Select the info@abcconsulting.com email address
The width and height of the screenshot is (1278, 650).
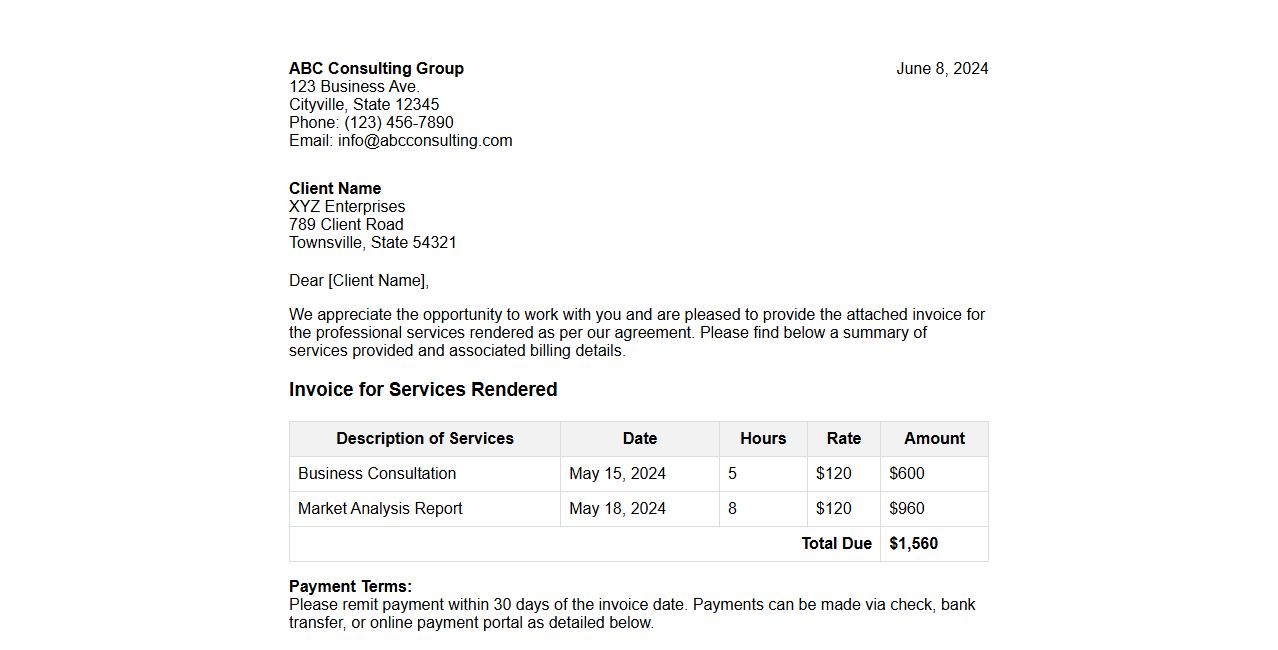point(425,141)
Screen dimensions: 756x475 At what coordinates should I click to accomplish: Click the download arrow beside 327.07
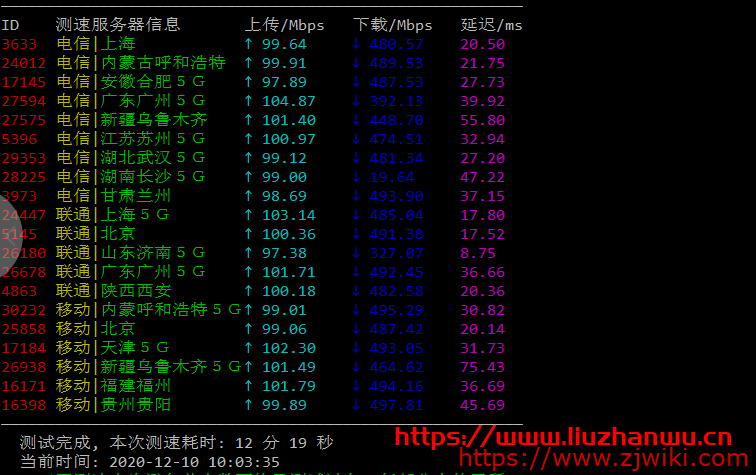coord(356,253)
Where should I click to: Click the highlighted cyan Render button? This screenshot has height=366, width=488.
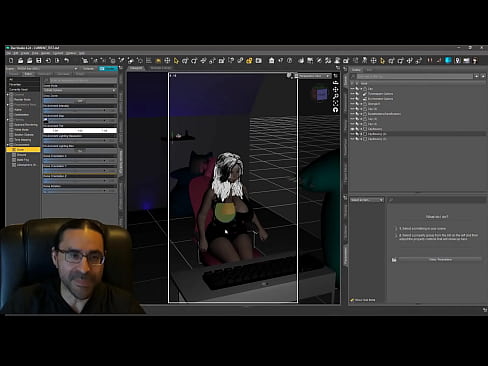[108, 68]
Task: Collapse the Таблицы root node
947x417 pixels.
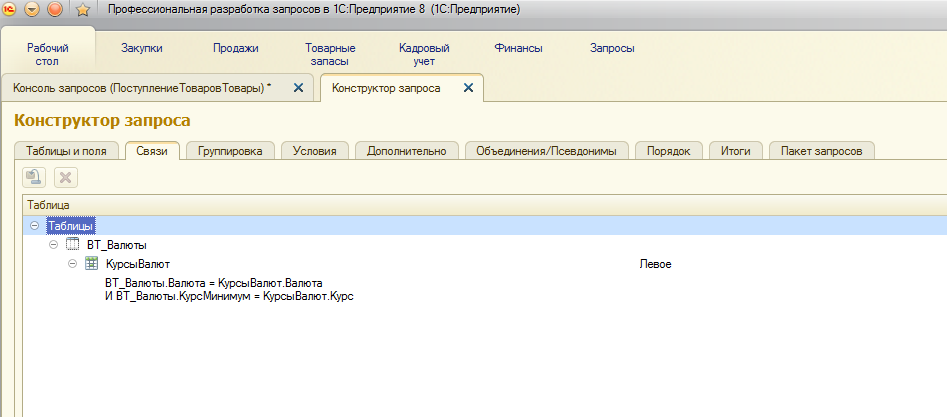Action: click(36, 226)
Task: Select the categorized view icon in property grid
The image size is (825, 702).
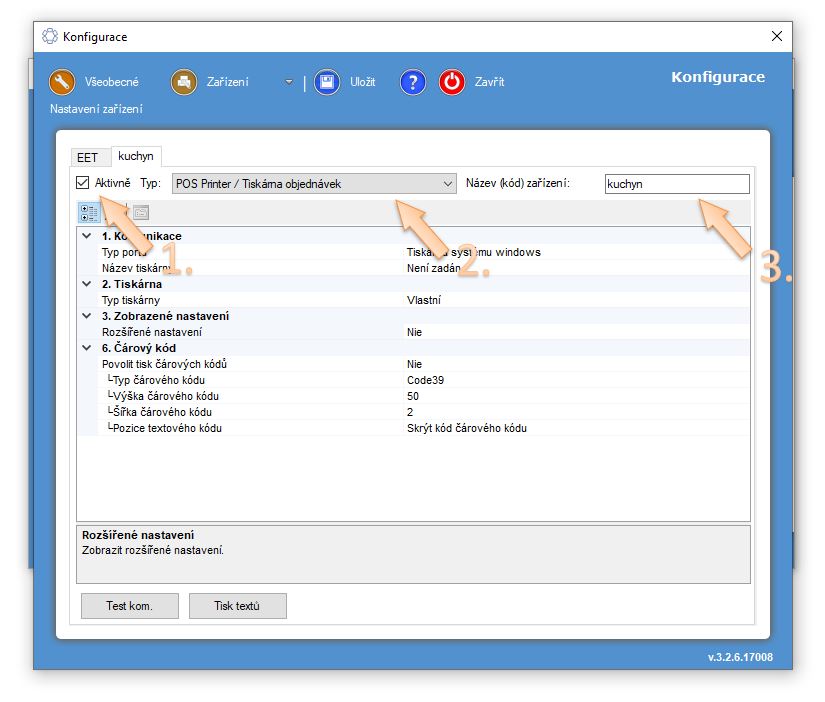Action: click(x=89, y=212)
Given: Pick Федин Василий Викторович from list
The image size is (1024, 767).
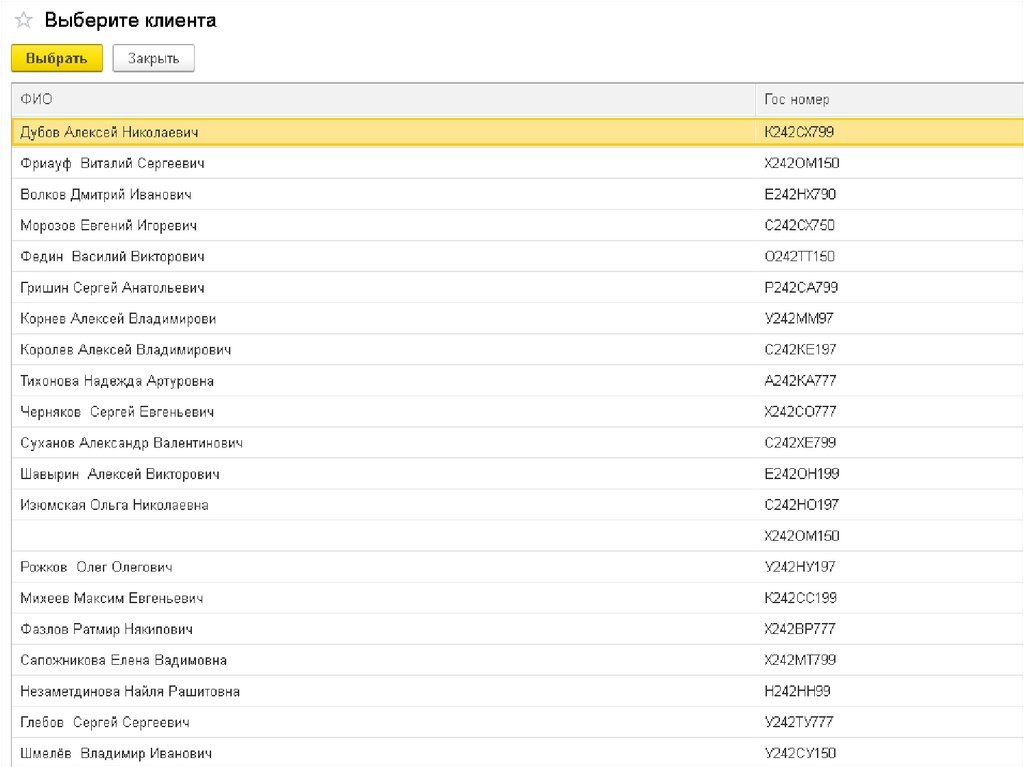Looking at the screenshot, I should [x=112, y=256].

--------

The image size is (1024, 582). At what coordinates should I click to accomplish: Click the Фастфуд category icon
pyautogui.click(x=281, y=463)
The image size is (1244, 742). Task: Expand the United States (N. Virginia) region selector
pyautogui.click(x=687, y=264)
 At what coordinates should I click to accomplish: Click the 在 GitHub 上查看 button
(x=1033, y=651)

--------

**YOUR ASSIGNMENT:**
What you return from the records above should be exactly everything from the line with "The width and" down to the line with "Task: Collapse the Таблицы root node", both kept, and no pictures.

**WRITTEN ANSWER:**
The width and height of the screenshot is (1278, 650).
point(425,141)
Screen dimensions: 756x475 At what coordinates should I click to accomplish: Click the download arrow beside 327.07
coord(356,253)
Where should I click to: Click the highlighted cyan Render button? This screenshot has height=366, width=488.
[108, 68]
Task: Collapse the Таблицы root node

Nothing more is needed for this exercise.